Monday, October 15, 2007

"war on drugs"

The first time the New York Times used the phrase "war on drugs":

June 14, 1919

Health Commissioner Copeland Defends His War On Drugs
According to a statement given out yesterday by the Bureau of Narcotic Research, representing in its membership a number of philanthropists and medical men interested in the drug problem…the question that is interesting the doctors is how far the municipal and State authorities are seeking to interfere with the private practitioner’s efforts in curing drug addicts. Any amendments to the sanitary code as have been proposed that will aim to treat as a single class the thousands of persons addicted to the use of narcotics will be vigorously resisted by the doctors, says the bureau’s statement.
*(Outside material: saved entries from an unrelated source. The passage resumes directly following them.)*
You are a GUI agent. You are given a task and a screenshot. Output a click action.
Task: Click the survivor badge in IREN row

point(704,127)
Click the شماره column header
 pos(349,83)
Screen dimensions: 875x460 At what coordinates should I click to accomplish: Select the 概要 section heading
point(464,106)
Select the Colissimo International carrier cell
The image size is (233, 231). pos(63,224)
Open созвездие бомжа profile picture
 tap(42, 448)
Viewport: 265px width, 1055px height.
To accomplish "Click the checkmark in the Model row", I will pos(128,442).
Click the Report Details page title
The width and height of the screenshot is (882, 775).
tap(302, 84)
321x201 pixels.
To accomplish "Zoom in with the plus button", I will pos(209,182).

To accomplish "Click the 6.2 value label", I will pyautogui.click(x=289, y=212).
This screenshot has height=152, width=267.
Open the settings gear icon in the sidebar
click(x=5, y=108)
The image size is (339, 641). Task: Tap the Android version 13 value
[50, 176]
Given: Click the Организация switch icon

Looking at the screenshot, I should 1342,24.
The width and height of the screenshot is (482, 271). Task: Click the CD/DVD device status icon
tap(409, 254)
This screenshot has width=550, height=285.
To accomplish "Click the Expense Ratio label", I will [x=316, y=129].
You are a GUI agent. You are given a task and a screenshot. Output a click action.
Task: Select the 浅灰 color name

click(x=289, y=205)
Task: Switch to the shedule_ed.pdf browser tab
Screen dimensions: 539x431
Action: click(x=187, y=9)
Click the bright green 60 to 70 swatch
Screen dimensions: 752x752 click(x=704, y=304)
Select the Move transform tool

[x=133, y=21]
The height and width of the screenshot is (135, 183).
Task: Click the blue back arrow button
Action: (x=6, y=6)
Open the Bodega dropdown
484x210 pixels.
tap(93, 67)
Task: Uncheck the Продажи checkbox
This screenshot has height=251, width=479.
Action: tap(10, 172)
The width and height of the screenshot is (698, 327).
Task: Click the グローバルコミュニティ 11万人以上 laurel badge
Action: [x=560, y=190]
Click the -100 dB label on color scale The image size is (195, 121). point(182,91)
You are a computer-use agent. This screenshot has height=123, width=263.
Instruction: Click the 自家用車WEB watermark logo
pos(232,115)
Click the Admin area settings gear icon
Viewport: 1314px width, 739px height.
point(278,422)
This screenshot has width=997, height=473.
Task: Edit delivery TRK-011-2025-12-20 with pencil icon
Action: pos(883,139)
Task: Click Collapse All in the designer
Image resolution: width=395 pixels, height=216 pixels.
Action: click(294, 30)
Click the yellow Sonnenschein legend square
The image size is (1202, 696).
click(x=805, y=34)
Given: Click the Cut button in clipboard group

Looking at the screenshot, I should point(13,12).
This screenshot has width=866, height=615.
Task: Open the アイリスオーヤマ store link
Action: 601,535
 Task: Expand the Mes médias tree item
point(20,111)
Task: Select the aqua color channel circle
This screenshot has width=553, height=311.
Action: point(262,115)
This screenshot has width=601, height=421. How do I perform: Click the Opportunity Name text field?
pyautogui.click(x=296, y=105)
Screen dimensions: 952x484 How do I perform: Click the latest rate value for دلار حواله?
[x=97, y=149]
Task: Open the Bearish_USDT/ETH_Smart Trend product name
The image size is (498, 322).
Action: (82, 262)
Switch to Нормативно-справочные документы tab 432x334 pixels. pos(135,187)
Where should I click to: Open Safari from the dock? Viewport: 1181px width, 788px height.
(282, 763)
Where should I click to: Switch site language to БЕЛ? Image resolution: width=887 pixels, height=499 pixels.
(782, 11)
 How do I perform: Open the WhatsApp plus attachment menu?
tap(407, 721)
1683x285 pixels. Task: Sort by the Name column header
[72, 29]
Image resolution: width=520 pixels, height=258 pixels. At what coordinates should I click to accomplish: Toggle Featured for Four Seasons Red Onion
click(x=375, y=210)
It also states that, according to figures compiled by the Police Department, there are at present some 250,000 addicts in New York. Of this number only about 15 percent are of the criminal or underworld classes, it says, and 212,500 of the total are making every effort to be cured.

via Mental Floss

1 comment:

Anonymous said...

start the war on drugs!!!! A family problem becomes a legal problem. Later on, addicts are forced into cults for "treatment". Treatment centers become big business. Addiction becomes a lifelong disease. Relapse means death..more treatment!!!! Bill Wilson was a tobacco addict who died of his tobacco addiction who used LSD(20 years sober!!!) and invented the tradition of 13th stepping. Now a refuge for sex offenders, crackheads, and junkies AA is a total cult and causes more harm than good, preaching reliability on a higher power instead of rational thought. Very bad religion, some of the stuff I have picked up on the street by religious fanatics was more convincing than the poorly written bible of AA known as the Big Book.